Svec has participated in a pilot program on the south side to investigate weapons cases in detective areas in the Southern CPD District, according to the initial complaint filed in Cook County Courthouse. In May 2016, she was assigned to investigate a case related to the arrest of two men by two Civilian Protection Police officers.

Officers told Svik that they arrested two men — one of whom was sitting atop a revolver on a bar stool on the front porch, and the other who punched an officer in the head as they approached the first man, the suit said.

This chain of events is documented from the officers’ point of view in a police report at the time, according to the lawsuit. The complaint stated that the men were to be charged with illegal possession of a weapon and severely beating a police officer.

The lawsuit said the two arrested men contradicted the officers’ version of events in interviews with Svek.

According to the complaint, eyewitness accounts and video footage found of the arrest contradict the officers’ account.

Svec argued that it continued to report the situation to its supervisors and the Cook County District Attorney’s office. The state attorney general’s office contacted the CPD’s Office of Internal Affairs, which launched an investigation.

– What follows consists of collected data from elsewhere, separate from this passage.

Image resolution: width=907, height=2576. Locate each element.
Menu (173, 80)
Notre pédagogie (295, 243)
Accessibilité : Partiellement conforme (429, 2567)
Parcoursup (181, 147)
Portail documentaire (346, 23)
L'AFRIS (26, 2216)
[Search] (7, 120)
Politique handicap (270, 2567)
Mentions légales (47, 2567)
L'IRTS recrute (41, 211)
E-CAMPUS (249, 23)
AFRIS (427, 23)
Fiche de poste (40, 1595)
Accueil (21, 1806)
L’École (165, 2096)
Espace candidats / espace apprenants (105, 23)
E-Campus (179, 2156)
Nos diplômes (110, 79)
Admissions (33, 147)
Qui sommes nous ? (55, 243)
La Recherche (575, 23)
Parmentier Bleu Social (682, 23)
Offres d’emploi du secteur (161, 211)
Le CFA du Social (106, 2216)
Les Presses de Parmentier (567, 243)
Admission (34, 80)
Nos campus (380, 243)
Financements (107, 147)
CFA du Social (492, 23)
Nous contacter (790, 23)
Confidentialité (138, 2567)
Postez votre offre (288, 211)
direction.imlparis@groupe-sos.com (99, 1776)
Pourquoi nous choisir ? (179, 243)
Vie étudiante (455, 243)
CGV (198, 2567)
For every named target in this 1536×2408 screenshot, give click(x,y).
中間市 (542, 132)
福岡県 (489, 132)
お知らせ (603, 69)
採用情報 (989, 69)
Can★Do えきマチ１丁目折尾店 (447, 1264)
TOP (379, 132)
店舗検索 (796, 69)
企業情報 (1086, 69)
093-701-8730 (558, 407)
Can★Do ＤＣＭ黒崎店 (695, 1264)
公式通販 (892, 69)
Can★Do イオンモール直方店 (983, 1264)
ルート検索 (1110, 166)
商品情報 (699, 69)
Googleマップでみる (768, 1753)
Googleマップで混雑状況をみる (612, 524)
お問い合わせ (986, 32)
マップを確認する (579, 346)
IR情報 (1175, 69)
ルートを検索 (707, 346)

Svec was moved to the Englewood area, told to work midnight shifts instead of the usual early morning, and told not to investigate illegal gun possession cases, according to the suit.

A jury decided Friday that the administration is violating the Illinois Whistleblower Law, which protects people who disclose violations of state or federal law from retaliation.

Hamilton said police reform should start internally.

“The only people who can change the Chicago Police Department are those inside,” Hamilton said.